Dopo la corrida, la festa proseguì con il “gioco delle canne” e con una “giostra di caroselli”. Si trattava di due cimenti cavallereschi allora molto diffusi. Da tempo ormai i vecchi e brutali tornei, retaggio della cultura cavalleresca medievale, erano stati quasi ovunque sostituiti da giochi equestri meno cruenti, che richiedevano un’equitazione più sofisticata, e permettevano di far brillare le qualità dei cavalieri senza esporli a rischi mortali. Questa tendenza s’andava sempre più affermando dopo che, nel 1559, il re di Francia Enrico II era morto a seguito di un incidente nella giostra che si disputava durante i festeggiamenti del matrimonio di sua figlia Elisabetta con Filippo II di Spagna. Il gioco delle canne e quello dei caroselli erano molto popolari ed erano soprattutto diffusi nella penisola iberica e nei territori europei sotto il dominio spagnolo. In Portogallo, per esempio, questo tipo di giochi equestri continuarono a essere praticati sino a tutto il XVIII secolo, come dimostrano due splendide tavole, del monumentale trattato portoghese d’equitazione di Carlos de Andrade, Luz da Liberal e Nobre Arte da Cavallaria, del 1790. Spagnoli e portoghesi avevano probabilmente mutuato queste prove cavalleresche dai dominatori arabi, come testimoniava l’abitudine di praticarle indossando abiti “alla moresca”.

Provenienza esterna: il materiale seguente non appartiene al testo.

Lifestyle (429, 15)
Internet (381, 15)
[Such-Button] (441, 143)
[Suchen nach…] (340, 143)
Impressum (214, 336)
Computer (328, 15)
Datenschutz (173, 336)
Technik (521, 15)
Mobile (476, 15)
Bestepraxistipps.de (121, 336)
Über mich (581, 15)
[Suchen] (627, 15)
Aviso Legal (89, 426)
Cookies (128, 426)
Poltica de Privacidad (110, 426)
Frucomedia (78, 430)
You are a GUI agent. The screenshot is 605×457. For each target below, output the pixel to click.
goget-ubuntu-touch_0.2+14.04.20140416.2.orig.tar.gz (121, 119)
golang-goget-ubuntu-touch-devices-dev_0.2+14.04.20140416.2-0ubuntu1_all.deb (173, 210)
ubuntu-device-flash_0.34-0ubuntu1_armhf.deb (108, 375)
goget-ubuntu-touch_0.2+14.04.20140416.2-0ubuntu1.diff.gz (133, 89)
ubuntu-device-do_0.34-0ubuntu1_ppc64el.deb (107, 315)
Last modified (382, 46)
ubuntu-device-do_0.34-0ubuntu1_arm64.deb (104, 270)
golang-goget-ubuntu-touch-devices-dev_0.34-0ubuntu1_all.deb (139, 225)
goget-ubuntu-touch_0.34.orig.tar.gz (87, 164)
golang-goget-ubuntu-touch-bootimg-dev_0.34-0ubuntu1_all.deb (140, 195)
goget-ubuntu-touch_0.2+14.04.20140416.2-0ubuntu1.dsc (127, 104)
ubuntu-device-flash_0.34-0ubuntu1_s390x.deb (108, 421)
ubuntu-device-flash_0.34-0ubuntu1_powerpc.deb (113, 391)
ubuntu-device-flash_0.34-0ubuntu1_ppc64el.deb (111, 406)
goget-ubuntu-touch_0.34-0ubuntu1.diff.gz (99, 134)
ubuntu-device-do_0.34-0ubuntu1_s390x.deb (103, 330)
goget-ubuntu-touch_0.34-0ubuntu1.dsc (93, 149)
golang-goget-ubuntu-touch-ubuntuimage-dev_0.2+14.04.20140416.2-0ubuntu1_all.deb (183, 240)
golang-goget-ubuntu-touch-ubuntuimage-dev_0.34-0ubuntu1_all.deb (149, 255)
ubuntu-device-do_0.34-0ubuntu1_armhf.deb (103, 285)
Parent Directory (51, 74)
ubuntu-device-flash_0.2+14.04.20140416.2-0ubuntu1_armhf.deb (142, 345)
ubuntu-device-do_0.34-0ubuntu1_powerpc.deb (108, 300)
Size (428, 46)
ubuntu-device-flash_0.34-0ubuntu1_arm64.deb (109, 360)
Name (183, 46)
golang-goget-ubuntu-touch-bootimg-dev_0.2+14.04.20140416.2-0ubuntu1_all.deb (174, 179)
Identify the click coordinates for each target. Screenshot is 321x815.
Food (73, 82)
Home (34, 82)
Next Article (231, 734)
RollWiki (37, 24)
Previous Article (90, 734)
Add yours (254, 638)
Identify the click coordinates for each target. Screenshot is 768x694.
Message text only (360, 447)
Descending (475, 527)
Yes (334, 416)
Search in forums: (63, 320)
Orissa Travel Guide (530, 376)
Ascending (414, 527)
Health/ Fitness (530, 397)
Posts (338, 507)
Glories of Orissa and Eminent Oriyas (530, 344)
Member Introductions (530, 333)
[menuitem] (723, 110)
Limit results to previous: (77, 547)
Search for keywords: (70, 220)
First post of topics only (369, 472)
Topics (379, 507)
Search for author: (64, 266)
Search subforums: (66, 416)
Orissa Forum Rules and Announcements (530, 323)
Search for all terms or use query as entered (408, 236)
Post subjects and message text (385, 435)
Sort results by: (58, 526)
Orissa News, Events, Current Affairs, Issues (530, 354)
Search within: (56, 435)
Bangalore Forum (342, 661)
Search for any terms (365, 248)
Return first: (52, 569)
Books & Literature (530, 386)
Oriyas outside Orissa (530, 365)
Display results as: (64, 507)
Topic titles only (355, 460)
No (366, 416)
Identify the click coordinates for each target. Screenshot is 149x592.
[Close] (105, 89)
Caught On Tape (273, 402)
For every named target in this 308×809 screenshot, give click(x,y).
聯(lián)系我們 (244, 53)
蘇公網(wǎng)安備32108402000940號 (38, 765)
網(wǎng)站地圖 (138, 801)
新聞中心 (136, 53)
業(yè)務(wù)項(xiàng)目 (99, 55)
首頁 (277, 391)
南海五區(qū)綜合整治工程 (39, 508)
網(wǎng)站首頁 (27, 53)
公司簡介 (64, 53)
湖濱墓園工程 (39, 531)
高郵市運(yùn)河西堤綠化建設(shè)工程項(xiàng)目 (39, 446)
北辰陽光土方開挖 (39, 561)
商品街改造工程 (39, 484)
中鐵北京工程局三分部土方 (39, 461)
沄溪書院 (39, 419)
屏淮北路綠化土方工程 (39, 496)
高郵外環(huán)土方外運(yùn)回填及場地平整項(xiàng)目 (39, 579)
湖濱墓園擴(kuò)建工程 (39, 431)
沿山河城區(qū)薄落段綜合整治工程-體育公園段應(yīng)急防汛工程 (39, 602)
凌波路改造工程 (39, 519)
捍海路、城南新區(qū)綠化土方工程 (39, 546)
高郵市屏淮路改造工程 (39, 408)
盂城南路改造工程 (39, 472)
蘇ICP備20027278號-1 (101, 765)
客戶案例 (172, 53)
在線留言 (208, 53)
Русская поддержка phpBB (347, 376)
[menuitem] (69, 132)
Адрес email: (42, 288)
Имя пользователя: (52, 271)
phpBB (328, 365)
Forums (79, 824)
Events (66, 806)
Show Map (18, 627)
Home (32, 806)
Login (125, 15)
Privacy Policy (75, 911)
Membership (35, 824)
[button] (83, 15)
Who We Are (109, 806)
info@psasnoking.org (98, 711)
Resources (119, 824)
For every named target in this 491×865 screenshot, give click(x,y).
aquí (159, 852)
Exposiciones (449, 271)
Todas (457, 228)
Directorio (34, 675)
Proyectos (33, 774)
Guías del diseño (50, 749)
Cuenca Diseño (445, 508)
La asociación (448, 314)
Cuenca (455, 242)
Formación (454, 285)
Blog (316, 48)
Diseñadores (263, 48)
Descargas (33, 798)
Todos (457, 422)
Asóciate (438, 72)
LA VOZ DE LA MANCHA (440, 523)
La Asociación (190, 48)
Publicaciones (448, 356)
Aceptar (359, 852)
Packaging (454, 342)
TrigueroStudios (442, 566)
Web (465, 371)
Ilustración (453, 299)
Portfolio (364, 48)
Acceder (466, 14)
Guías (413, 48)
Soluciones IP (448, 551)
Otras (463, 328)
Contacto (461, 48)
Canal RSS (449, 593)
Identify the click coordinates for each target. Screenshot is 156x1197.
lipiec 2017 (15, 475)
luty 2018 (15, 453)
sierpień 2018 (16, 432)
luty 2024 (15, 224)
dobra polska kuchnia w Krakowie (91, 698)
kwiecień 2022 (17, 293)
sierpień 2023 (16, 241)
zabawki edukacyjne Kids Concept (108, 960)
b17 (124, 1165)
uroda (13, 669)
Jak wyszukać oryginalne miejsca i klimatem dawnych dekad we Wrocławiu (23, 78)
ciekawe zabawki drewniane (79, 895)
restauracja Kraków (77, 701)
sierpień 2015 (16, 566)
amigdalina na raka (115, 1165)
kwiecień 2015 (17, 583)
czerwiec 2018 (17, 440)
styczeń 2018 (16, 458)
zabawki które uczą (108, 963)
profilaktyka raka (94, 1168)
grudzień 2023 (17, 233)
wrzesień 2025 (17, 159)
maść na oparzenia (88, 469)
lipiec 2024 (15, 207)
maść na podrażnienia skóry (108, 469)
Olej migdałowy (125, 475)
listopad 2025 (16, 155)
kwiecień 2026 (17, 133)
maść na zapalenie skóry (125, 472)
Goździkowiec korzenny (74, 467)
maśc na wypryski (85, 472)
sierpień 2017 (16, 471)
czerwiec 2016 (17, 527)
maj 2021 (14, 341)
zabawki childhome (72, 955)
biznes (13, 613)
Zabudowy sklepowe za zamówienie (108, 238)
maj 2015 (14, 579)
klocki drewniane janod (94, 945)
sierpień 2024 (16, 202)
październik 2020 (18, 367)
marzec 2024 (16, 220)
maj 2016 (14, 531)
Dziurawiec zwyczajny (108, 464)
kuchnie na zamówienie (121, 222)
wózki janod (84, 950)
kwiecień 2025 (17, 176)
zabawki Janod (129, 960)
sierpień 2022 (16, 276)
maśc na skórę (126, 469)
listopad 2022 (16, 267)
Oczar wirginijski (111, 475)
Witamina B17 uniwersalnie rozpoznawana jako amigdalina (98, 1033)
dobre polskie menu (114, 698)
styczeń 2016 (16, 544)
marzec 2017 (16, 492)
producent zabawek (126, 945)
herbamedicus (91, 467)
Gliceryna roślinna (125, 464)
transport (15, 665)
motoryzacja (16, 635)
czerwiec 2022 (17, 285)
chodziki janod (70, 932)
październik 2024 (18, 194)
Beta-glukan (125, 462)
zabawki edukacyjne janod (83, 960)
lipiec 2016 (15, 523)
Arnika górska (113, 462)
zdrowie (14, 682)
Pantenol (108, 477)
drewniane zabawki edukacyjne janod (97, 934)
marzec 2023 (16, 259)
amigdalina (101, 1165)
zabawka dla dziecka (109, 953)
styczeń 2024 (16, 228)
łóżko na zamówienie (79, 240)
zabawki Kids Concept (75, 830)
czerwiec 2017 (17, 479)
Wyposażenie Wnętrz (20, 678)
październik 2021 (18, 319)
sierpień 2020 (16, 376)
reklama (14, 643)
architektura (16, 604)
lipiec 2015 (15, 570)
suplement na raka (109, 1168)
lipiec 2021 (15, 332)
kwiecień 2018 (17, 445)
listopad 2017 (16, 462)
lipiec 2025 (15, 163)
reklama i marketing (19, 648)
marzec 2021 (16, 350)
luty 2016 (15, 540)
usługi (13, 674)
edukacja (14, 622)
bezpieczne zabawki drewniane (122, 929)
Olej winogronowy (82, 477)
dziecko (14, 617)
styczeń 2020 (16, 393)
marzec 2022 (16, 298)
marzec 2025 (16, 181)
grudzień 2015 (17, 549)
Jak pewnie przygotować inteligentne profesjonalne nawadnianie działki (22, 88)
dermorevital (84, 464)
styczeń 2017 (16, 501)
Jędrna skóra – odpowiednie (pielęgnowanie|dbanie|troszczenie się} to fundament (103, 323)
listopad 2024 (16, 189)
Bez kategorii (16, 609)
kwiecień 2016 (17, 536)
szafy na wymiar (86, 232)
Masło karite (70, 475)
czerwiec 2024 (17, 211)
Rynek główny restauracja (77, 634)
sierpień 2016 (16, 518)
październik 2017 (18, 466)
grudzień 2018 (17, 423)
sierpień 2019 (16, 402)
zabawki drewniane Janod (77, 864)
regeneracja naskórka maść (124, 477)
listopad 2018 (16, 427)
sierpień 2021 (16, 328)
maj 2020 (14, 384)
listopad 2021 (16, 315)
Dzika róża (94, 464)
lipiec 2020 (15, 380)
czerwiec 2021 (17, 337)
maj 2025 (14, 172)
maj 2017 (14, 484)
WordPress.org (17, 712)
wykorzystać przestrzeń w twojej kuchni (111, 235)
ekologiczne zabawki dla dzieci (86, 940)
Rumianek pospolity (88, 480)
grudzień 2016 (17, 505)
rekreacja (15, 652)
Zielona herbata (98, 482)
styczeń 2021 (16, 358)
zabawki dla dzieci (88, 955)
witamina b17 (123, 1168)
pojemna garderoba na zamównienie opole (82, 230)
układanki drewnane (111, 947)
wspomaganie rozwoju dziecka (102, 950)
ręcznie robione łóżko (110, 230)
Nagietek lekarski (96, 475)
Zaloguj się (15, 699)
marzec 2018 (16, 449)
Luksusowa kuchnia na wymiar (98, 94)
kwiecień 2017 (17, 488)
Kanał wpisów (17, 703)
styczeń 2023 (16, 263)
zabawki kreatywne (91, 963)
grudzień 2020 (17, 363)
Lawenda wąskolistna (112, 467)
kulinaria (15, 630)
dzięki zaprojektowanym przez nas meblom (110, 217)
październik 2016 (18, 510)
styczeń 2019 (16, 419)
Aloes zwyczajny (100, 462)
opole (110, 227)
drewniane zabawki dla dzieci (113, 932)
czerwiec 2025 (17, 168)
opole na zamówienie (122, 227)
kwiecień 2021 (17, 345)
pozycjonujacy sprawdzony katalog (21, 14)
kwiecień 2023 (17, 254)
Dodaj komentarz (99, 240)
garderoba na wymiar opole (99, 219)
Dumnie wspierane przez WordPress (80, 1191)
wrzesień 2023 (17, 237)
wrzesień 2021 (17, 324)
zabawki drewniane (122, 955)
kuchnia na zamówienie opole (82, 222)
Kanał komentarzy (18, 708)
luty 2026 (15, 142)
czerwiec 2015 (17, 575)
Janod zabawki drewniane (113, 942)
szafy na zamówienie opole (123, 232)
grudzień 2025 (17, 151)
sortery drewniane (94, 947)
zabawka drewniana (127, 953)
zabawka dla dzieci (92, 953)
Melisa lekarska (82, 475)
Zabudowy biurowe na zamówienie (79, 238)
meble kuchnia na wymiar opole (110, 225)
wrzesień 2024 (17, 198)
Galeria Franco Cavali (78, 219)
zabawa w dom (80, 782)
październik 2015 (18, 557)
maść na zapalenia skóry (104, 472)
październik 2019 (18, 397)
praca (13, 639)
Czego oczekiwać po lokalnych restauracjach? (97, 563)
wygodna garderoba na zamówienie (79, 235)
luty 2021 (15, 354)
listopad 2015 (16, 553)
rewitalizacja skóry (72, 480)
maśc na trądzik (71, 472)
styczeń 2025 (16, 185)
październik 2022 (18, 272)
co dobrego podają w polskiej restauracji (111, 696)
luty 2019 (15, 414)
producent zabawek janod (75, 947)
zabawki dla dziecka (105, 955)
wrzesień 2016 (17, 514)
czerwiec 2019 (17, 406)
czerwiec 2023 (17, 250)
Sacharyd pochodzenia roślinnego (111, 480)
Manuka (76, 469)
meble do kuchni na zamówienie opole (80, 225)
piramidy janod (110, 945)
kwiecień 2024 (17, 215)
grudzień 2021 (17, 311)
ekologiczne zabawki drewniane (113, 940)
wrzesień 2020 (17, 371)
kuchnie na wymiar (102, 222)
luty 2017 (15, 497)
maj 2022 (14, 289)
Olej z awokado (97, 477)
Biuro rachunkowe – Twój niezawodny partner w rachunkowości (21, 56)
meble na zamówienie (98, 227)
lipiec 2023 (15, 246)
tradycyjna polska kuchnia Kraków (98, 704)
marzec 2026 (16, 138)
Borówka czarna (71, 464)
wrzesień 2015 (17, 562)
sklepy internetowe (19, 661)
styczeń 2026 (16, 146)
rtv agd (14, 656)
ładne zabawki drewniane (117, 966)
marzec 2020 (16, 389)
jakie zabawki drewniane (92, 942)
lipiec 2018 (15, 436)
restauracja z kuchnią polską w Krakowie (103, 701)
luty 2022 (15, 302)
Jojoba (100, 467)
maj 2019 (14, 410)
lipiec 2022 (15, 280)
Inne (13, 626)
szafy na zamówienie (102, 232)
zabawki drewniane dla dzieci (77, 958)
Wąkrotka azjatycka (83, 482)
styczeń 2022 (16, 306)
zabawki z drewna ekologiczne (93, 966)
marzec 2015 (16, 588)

Il Gioco delle canne e quello dei caroselli continuarono a essere praticati in Portogallo sino alla fine del XVIII secolo Carlos de Andrade, Luz da Liberal e Nobre Arte da Cavalleria (1790)

Il Gioco delle canne e quello dei caroselli continuarono
a essere praticati in Portogallo sino alla fine del XVIII secolo
(Carlos de Andrade, Luz da Liberal e Nobre Arte da Cavalleria, 1790)

Nel gioco delle canne, le squadre si schieravano sui lati opposti del campo. Quindi un primo drappello di cavalieri galoppava sino a portarsi a distanza di tiro dagli avversari e scagliava contro di loro delle canne, come fossero giavellotti. Spesso, queste armi fittizie avevano la punta spalmata con una sostanza adesiva, perché restassero incollate alla corazza dell’avversario. A quel punto gli assaliti partivano al contrattacco, inseguendo gli altri, che ripiegavano verso la schiera amica. Quando, a loro volta, erano arrivati nel campo avverso, gli inseguitori scagliavano i loro dardi. La giostra dei caroselli aveva una dinamica simile, solo che i cavalieri si inseguivano scagliandosi dei proiettili di argilla, che gli avversari dovevano evitare con rapidi cambiamenti di direzione dei loro cavalli, oppure proteggendo se stessi e i propri animali con piccoli scudi, generalmente di cuoio.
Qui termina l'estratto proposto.